Richard H. Hughes, IV, and William Walters, attorneys in the Health Care & Life Sciences practice, in the firm’s Washington, DC, office, were quoted in AIS Health, in “SCOTUS Cases Could Create ‘Fractured’ Health Care Policy Landscape,” by Leslie Small. (Read the full version – subscription required.)

Following is an excerpt:

In January, the U.S. Supreme Court is slated to hear two cases brought by fishing companies that, at first glance, would seem to have nothing to do with health insurers. However, the outcome of those cases could profoundly change how insurers — and companies of all stripes — interact with the many regulations that govern their businesses.  
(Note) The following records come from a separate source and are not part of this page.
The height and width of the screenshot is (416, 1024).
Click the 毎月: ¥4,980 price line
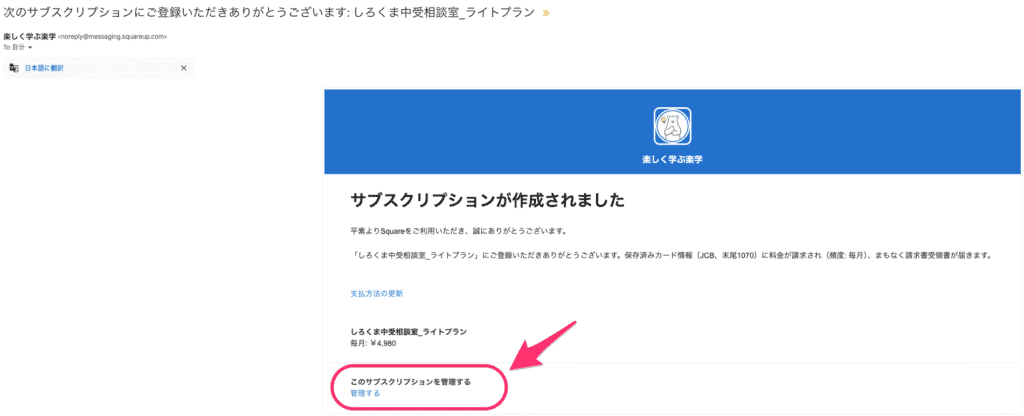pos(374,343)
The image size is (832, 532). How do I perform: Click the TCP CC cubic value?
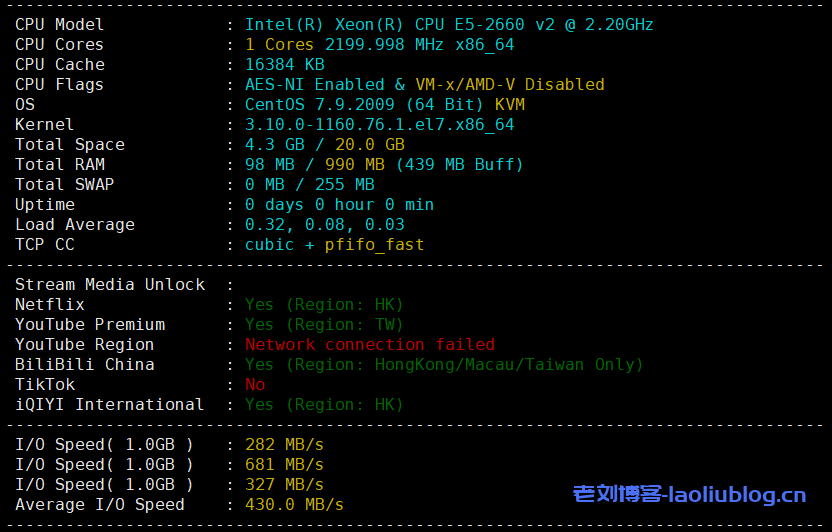coord(269,244)
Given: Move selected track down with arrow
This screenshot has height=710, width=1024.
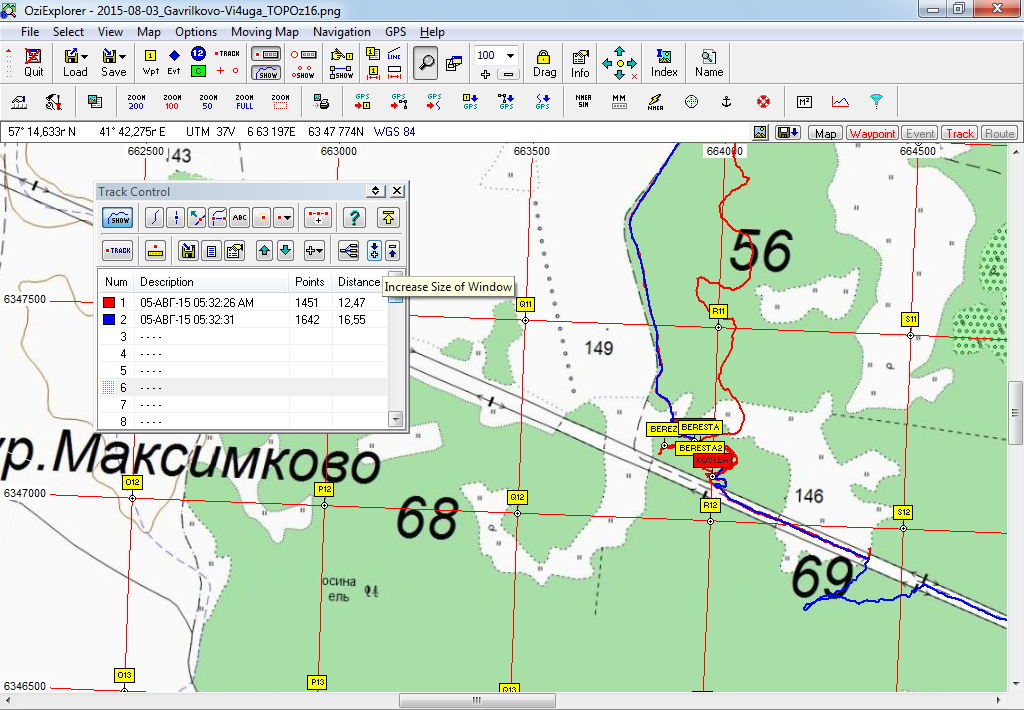Looking at the screenshot, I should tap(285, 251).
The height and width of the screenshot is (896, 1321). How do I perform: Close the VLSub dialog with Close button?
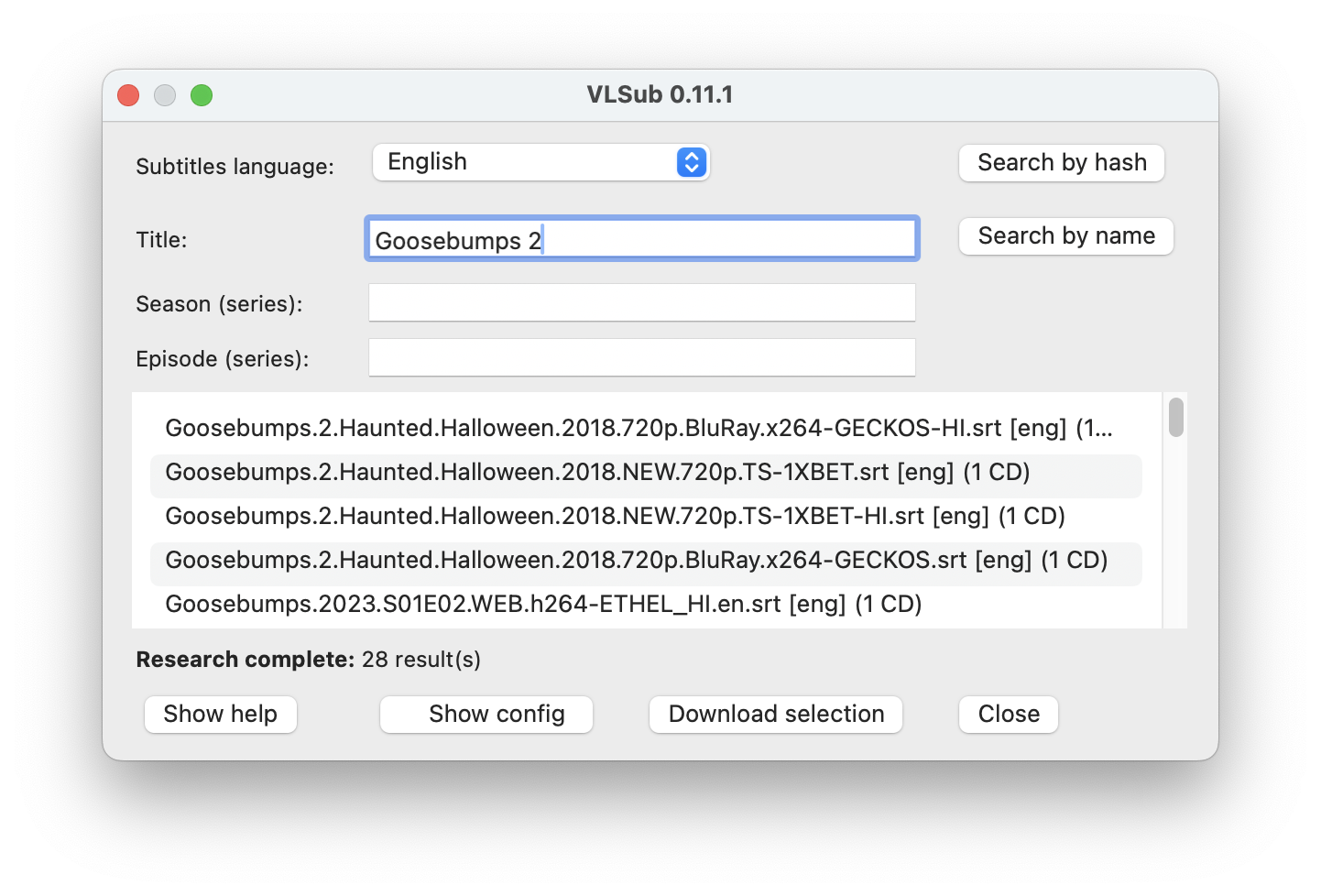1008,714
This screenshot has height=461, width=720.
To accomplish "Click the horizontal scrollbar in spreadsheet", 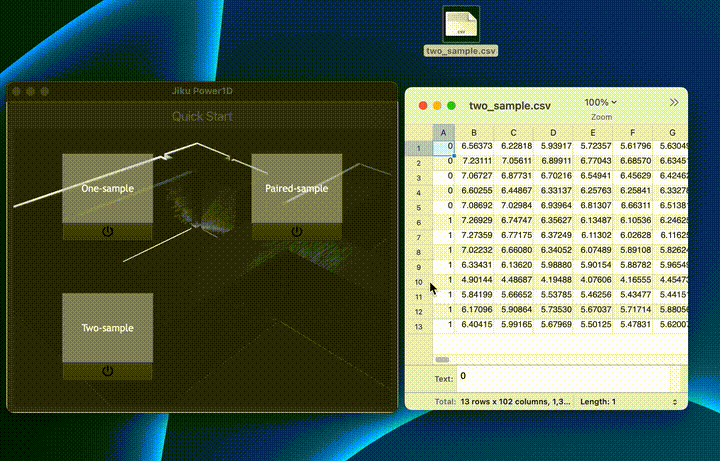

That’s because the cases — Loper Bright Enterprises, et al. v. Gina Raimondo and Relentless Inc., et al. v. Dept. of Commerce, et al — concern a legal doctrine known as Chevron deference, which for decades has given federal agencies considerable leeway when interpreting laws via rulemaking. If the high court strikes down that longstanding legal precedent, the regulatory landscape that governs every industry could become much more chaotic, legal experts tell AIS Health, a division of MMIT. …

“So much regulation in health care occurs through detailed agency rules and administrative actions, so removing Chevron deference is inevitably going to reshape much of how health care is regulated,” says Richard Hughes IV, an attorney and partner at Epstein Becker Green.

“In particular, overturning Chevron could upend the Biden administration’s focus on drug pricing in Medicare, as implementation of the Inflation Reduction Act’s drug price negotiation provisions is delegated more or less entirely to CMS,” adds William Walters, an associate at Epstein Becker Green.